Activity —
From the data underneath, reproduce exactly the stretch that begins at the line with "Youth media and" and ends after the line with "Home Décor (89, 30)".

Information supplied Block Start

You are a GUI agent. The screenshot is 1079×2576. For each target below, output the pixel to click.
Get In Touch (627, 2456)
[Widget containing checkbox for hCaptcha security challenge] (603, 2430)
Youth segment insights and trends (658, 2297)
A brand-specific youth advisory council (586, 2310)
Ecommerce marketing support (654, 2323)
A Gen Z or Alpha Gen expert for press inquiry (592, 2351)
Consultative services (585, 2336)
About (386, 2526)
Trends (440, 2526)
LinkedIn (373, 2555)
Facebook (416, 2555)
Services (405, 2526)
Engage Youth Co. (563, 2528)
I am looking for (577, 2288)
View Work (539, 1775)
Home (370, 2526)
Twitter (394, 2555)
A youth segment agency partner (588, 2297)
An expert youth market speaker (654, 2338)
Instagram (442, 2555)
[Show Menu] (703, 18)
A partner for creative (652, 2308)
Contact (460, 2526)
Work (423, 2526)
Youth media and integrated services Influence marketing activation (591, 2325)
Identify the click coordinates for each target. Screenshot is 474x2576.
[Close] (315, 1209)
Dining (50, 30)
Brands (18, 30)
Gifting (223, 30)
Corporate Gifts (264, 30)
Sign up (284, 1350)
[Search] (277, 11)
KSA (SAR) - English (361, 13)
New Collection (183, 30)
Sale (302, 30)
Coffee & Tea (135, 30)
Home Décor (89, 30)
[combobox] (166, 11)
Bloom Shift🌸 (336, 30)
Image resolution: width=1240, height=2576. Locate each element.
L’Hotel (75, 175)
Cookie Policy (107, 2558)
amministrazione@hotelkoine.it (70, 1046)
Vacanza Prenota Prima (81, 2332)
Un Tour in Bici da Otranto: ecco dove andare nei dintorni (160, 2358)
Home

Information supplied Block End

Worked solution —
Youth media and integrated services Influence marketing activation (591, 2325)
Identify the click coordinates for each target. Screenshot is 474x2576.
[Close] (315, 1209)
Dining (50, 30)
Brands (18, 30)
Gifting (223, 30)
Corporate Gifts (264, 30)
Sign up (284, 1350)
[Search] (277, 11)
KSA (SAR) - English (361, 13)
New Collection (183, 30)
Sale (302, 30)
Coffee & Tea (135, 30)
Home Décor (89, 30)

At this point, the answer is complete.